>>>

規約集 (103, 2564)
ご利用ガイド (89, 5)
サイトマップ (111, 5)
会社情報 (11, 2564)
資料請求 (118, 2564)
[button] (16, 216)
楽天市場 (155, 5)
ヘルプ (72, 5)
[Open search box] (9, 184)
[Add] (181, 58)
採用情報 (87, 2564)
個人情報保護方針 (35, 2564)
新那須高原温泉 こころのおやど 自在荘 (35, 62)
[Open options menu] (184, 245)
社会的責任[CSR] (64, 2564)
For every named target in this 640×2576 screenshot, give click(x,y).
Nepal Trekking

<<<
>>>

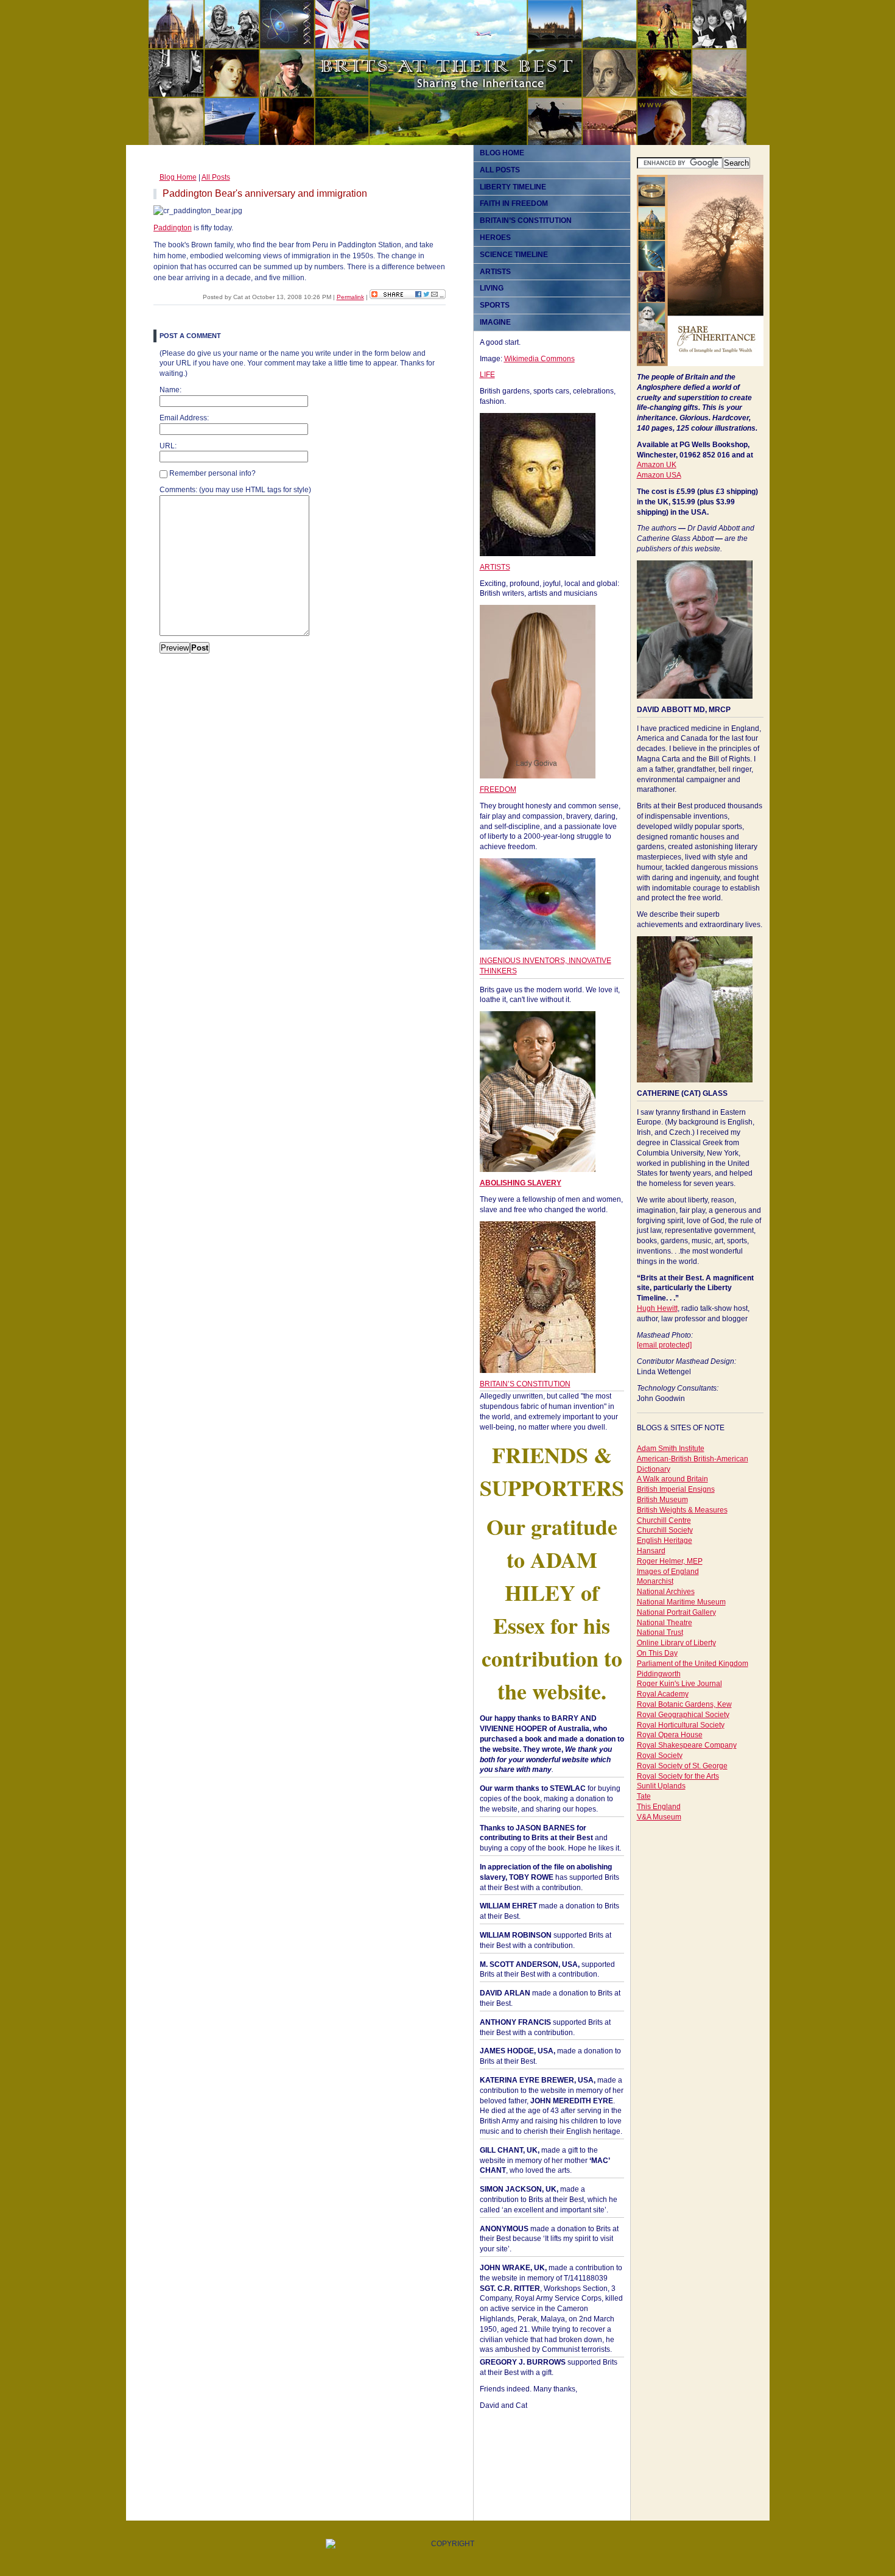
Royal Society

<<<

* _What needs to be done_: Could you restate word for word the lines above from the one containing "資料請求 (118, 2564)" through the one containing "Nepal Trekking", both included, and nothing else?

* _Solution to the exercise_:
資料請求 (118, 2564)
[button] (16, 216)
楽天市場 (155, 5)
ヘルプ (72, 5)
[Open search box] (9, 184)
[Add] (181, 58)
採用情報 (87, 2564)
個人情報保護方針 (35, 2564)
新那須高原温泉 こころのおやど 自在荘 (35, 62)
[Open options menu] (184, 245)
社会的責任[CSR] (64, 2564)
For every named target in this 640×2576 screenshot, give click(x,y).
Nepal Trekking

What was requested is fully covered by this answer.